The task
State how many lines below contain the word "accomplish". Give only the number.
======== Records for processing ========
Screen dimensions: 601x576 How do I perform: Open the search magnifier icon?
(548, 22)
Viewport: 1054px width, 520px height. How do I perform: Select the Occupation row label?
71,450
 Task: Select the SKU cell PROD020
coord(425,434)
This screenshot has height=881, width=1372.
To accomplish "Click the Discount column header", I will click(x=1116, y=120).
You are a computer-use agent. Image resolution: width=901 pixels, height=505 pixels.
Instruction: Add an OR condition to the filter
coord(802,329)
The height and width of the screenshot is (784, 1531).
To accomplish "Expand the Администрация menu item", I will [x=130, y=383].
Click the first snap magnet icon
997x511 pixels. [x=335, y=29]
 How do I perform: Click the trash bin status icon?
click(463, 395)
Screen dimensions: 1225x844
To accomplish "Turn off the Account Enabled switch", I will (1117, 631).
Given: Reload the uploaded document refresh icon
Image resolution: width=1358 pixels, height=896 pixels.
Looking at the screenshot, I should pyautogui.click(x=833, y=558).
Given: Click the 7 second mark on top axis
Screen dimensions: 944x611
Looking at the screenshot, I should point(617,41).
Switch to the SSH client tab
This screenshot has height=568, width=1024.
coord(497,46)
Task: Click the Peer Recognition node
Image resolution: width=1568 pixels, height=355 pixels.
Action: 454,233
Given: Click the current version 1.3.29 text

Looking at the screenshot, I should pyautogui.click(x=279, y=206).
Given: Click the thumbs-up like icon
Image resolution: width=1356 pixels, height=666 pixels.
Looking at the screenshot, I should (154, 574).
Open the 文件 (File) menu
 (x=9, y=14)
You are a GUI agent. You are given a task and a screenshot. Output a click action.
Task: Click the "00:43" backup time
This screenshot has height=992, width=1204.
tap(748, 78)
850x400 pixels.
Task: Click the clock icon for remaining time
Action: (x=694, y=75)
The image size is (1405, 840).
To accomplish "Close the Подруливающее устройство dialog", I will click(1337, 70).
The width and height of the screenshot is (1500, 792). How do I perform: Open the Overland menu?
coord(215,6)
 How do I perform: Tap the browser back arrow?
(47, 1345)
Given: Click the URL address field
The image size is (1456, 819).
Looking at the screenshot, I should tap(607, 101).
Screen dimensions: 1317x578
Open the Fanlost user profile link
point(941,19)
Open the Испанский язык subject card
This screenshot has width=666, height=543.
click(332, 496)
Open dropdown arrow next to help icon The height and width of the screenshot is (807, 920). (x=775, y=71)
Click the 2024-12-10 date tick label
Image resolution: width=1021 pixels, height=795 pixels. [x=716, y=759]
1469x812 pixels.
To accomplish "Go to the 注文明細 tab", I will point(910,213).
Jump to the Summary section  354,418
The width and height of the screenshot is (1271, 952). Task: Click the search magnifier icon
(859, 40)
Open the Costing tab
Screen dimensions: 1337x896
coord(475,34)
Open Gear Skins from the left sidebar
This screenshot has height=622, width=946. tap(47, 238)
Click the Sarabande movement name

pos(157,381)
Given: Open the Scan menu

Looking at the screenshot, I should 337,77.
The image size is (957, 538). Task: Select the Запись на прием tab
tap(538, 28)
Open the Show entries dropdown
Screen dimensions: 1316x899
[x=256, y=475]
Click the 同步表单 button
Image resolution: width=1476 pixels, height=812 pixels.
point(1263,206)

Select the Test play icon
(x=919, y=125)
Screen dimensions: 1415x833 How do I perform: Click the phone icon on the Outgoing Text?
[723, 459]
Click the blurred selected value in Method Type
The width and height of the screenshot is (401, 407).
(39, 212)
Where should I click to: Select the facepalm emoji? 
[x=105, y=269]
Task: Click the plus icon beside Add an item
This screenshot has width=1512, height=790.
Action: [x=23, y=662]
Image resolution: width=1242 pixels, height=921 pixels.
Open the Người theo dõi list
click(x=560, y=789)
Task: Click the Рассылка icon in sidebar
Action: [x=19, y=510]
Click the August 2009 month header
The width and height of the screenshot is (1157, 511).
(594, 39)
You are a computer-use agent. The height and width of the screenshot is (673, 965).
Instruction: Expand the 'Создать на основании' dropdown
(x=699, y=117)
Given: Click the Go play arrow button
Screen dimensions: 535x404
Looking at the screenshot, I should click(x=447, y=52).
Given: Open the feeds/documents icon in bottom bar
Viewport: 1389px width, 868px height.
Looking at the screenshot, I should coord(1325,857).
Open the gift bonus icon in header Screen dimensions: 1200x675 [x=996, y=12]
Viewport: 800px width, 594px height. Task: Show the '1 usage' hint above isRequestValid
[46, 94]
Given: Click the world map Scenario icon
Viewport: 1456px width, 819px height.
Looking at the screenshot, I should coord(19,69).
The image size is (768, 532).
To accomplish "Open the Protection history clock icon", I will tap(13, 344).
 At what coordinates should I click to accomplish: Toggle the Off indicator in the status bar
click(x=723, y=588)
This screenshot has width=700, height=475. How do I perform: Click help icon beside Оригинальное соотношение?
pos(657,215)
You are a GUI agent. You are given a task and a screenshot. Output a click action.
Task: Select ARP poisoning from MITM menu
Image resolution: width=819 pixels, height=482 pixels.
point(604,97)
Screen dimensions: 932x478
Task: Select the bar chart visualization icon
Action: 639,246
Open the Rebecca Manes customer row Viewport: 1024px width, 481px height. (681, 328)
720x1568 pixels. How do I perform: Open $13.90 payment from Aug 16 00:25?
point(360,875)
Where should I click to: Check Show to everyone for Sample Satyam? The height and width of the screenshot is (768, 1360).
========
The response
7